The sun tipping over the horizon Lifts my lids each revolution of this Shady green sphere... And for a few brief seconds The fingers of sleep Drag me back.
Warm pressure on my eyes, Pooling, (re)opening them to the last Paradise; The only oasis where your eyes are not closed And your bones are not dust somewhere Mingling with the soil in Pittsburgh.
Just the same, I know you're the product now Of some hypnagogic state; Of the last traces of theoretical DMT swirling in my brain As is leaves Morpheus behind in the shadows.
You're just the most beautiful hallucination The truth in the chaos of dreams Cluing me into what I've been denying For 13 years.
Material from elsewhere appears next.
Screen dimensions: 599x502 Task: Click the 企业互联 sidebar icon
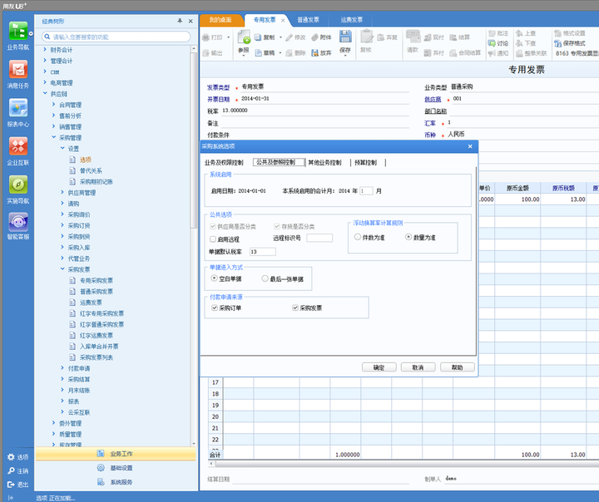17,148
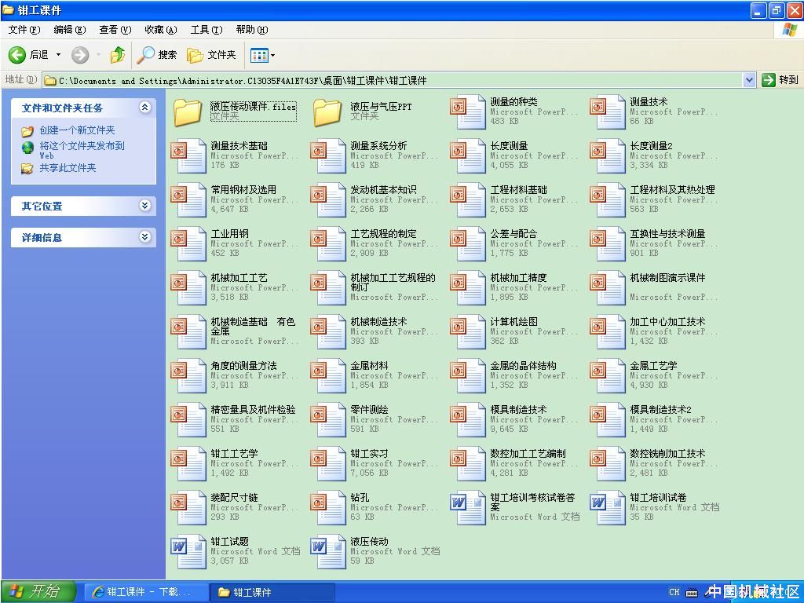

Impossible that I've preserved you better Than any mortician could have In the recesses of my mind You are a perfect replica An unholy copy of the original All creamy skin And ocean eyes, Full-lipped smile tipping somewhere between Arrogance and joy.
"I'm gone," you say. "I'm dead." Repeating what I already know "I'm dead, I'm not coming back." On repeat like the worst kind of ear worm; A carousel of sound that dips and weaves through every filament of Unconsciousness.
Denial; like reaching out my hands I shove against the reality, against the unreality Against the prison sleep has woven And crash forth Damp and gasping Like breaking the surface once more Teetering over the horizon with the sun Into the waking hell of another day.
The carousel makes another revolution. See you on the other side tonight.